Дамбаэль остановился и опустил дудку, явно чего — то ожидая. Он сделал Конну знак, и тот вышел вперед, увидев между корней темную широкую нору. Рядом журчал небольшой источник, кое-как обложенный камнями; вода с тихим плеском убегала под узловатые корни.
— Сюда? — спросил король, покрепче сжав в руке обломок гномьего ножа.
Обломок был острый и мог еще сгодиться.
Было тихо, только потрескивали и попискивали многочисленные мелкие твари, ползавшие по стволу древесного исполина. Желтоватые безволосые создания с ладонь величиной семенили во все стороны, резво переставляя свои многочисленные ножки — присоски. Между выступами коры скользили красноватые тельца, похожие на пиявок. Время от времени они застывали, припадая к щелям круглыми беззубыми ротиками, — пили сок, насыщая свои длинные слизистые тела. Какие-то зеленоватые бесформенные сгустки неподвижно висели на мелких сучках, и когда неосторожный обитатель ствола приближался к ним, проворные щупальца захватывали добычу и втаскивали внутрь колышущихся утроб. Блестящие черные букашки ползали по спинам других созданий, надолго прилепляясь к какому-нибудь древесному обитателю, словно всадник к лошади. В глубине темных отверстий, испещрявших кору, копошились серые тени невидимых обитателей, и раз, прямо напротив Конна, из дыры высунулась и тут же скрылась головка, увенчанная рогами, на которых сидели два мутных глаза.

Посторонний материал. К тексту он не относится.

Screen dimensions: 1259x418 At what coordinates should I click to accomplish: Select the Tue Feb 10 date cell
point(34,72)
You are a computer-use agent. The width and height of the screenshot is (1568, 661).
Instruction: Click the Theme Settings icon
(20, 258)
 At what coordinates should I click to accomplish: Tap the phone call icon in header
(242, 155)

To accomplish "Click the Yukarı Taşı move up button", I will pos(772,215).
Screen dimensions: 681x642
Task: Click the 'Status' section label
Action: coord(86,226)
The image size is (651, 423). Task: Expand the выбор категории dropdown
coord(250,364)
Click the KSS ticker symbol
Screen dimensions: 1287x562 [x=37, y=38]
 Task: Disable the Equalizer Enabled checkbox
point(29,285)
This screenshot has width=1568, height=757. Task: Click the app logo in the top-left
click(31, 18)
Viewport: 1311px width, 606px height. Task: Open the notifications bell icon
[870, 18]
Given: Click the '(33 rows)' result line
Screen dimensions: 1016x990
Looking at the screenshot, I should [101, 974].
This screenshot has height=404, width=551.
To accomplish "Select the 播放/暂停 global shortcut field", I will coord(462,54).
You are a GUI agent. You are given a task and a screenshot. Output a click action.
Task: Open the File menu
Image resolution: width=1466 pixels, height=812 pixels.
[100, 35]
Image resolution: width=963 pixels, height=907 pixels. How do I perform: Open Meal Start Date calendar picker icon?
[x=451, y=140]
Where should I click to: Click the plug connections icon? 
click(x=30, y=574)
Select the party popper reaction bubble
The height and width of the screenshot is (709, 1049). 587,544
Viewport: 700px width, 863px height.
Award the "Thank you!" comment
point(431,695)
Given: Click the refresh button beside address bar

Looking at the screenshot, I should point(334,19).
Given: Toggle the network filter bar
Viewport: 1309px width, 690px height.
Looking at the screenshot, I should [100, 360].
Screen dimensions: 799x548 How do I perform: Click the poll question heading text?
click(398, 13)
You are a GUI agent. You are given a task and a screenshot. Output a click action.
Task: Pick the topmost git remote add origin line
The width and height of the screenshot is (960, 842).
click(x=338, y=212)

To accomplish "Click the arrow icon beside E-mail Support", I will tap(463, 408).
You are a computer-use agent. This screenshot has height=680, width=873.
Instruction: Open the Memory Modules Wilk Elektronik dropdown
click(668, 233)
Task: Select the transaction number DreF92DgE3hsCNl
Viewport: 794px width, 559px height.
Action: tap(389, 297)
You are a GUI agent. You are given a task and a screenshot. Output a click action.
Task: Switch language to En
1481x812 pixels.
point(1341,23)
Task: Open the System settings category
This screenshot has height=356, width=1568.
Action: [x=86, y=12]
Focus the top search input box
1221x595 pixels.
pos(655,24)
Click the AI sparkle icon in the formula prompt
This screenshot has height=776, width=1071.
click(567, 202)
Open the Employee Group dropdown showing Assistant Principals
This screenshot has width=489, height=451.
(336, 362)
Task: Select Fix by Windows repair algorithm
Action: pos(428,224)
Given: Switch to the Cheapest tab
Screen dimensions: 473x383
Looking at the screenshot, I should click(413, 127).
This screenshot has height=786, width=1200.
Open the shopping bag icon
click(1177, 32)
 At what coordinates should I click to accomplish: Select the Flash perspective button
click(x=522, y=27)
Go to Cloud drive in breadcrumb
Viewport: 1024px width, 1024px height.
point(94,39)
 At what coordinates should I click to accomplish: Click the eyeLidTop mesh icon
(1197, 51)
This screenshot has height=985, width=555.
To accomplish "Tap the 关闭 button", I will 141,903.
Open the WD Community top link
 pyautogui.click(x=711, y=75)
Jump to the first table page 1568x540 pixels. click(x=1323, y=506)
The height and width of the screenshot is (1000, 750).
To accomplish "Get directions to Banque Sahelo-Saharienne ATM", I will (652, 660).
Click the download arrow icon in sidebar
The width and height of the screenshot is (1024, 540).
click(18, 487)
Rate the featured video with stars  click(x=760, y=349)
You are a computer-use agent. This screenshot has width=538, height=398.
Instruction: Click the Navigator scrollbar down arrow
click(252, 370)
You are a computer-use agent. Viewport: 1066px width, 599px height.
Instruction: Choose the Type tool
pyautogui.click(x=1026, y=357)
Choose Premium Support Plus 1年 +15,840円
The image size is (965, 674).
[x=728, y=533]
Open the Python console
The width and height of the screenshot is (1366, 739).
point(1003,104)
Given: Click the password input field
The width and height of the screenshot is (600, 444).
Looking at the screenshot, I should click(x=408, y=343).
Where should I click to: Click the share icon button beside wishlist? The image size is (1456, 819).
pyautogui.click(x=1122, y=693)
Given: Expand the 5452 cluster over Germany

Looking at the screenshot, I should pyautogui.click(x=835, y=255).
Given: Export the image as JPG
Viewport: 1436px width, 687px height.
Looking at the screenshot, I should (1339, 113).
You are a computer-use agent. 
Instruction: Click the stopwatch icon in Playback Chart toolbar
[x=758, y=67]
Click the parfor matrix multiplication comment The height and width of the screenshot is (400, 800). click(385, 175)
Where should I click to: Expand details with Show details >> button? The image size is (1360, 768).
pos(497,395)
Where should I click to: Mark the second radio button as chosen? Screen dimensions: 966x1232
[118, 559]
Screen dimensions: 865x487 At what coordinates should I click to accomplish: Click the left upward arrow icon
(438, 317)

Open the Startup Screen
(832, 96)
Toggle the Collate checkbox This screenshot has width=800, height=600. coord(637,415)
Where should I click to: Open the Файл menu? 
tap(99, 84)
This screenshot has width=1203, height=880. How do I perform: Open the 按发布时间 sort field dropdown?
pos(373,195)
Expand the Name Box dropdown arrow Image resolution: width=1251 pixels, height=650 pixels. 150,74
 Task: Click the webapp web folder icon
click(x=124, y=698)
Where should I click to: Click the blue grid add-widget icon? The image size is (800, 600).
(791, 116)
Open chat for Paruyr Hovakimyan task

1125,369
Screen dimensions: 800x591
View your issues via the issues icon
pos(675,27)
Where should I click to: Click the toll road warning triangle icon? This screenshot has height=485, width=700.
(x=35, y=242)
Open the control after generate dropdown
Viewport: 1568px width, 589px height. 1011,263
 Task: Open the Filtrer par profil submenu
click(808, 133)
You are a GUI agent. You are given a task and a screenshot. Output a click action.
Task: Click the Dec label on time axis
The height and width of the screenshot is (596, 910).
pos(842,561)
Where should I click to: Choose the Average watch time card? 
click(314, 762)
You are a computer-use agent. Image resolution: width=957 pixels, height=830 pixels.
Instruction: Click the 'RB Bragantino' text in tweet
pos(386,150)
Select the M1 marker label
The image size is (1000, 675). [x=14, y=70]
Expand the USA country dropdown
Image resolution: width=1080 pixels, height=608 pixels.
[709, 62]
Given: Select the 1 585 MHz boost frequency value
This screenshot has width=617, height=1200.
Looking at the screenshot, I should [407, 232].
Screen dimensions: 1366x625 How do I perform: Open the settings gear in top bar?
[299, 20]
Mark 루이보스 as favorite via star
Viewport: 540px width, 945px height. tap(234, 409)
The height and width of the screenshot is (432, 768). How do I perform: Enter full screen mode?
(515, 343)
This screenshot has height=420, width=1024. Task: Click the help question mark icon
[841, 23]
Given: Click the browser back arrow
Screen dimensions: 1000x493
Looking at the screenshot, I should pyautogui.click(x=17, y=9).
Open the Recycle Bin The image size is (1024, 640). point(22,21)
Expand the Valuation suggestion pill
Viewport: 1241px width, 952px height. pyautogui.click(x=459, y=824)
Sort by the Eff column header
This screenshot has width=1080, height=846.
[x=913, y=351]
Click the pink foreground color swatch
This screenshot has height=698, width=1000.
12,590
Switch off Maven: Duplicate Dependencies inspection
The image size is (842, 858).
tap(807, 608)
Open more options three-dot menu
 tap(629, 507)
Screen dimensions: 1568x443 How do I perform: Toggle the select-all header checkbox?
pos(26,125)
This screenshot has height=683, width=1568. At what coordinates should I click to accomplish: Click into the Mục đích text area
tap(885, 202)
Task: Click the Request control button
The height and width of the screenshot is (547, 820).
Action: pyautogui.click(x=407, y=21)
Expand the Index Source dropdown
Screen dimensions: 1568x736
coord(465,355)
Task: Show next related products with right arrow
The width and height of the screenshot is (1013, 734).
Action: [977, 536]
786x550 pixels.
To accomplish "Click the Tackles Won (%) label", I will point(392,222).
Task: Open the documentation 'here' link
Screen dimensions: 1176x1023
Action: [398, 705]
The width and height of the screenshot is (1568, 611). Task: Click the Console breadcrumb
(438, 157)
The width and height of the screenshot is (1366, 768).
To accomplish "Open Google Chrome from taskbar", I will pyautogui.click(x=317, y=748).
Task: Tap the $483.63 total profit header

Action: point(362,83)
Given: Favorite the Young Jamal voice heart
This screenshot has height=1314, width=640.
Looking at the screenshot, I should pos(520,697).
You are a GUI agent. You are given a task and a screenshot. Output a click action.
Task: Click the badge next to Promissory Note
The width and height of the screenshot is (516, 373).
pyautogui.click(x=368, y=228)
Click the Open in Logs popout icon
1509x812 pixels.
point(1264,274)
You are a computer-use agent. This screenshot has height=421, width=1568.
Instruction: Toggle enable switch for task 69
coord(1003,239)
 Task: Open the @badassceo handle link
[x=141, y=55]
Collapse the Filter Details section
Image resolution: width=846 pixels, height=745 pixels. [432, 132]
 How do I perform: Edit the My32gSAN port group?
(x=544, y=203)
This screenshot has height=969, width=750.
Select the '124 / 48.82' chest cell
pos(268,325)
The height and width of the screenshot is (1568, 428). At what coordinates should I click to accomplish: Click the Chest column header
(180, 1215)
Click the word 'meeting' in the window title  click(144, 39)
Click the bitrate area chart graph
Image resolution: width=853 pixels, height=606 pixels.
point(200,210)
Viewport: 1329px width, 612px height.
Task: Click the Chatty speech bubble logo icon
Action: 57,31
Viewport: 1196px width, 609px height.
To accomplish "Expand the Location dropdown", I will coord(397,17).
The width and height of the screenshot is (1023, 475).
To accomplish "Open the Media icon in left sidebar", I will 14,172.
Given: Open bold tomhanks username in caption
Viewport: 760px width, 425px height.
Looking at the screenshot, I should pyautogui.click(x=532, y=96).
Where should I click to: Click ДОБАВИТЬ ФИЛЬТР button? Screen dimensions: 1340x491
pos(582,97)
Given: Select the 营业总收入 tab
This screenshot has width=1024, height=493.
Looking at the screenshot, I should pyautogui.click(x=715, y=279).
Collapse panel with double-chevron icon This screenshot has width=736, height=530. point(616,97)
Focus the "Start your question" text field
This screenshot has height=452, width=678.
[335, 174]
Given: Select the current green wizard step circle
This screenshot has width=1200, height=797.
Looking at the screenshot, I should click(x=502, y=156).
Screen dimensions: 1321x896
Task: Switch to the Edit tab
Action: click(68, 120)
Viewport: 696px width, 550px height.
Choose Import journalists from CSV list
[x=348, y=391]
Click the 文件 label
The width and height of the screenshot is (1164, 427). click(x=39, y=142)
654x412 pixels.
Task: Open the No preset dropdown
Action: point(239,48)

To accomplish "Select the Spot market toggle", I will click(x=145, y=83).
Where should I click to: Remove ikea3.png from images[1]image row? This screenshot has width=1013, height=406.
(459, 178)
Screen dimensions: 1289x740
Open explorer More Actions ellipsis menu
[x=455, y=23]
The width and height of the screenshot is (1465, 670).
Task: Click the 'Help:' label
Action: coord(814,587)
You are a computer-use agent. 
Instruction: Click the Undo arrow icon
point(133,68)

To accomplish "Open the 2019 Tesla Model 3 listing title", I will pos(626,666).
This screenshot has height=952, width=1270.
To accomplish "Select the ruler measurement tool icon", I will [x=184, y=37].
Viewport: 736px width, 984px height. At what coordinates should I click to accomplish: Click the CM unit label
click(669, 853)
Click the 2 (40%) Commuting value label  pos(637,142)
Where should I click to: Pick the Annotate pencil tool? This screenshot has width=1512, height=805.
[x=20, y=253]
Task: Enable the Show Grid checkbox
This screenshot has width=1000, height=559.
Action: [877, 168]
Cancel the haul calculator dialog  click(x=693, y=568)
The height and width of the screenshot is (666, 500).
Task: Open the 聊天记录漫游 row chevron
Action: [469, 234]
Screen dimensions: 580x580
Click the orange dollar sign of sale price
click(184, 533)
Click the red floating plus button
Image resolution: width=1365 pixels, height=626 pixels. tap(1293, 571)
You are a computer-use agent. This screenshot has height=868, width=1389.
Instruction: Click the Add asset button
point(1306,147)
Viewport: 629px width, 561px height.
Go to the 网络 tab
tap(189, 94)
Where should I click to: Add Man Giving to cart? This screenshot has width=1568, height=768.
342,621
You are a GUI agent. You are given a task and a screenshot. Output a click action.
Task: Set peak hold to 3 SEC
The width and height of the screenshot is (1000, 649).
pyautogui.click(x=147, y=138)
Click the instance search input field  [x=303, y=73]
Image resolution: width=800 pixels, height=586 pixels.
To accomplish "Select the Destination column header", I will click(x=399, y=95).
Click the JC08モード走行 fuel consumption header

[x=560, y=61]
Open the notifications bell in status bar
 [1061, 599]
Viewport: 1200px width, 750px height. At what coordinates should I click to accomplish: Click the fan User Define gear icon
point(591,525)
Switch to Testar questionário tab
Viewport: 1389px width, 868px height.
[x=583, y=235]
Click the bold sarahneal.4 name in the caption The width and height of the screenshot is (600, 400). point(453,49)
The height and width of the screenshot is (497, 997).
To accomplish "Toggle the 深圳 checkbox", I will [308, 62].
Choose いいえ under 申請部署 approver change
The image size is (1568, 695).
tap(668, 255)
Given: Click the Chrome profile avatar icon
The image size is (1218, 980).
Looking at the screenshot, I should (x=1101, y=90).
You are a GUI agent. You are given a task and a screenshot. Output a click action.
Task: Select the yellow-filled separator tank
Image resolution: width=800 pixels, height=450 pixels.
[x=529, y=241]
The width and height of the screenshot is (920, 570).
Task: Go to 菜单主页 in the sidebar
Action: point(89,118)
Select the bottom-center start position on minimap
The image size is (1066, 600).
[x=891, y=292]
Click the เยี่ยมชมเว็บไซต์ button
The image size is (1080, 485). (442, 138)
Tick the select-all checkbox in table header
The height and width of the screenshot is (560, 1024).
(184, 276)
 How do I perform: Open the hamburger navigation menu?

Ждать становилось невмоготу, но тут в норе под корнями заворочались, раздалось глухое бормотание, невнятные ругательства, и на яркий свет выползли три существа в живописных лохмотьях. Конн сразу решил, что сделали они это напрасно, ибо лишь тьма кромешная могла служить достойным обиталищем для столь убогих созданий. Тем более, что принадлежали они к полу, именуемому поэтами не иначе, как прекрасным.
Три мерзкие старухи явились его взору. Две были слепы, пустые глазницы шарили вокруг, не видя; третья, сухая и длинная, как жердь, имела единственный глаз, сидевший слева от носа как-то ненадежно, словно готовый вот-вот выпасть.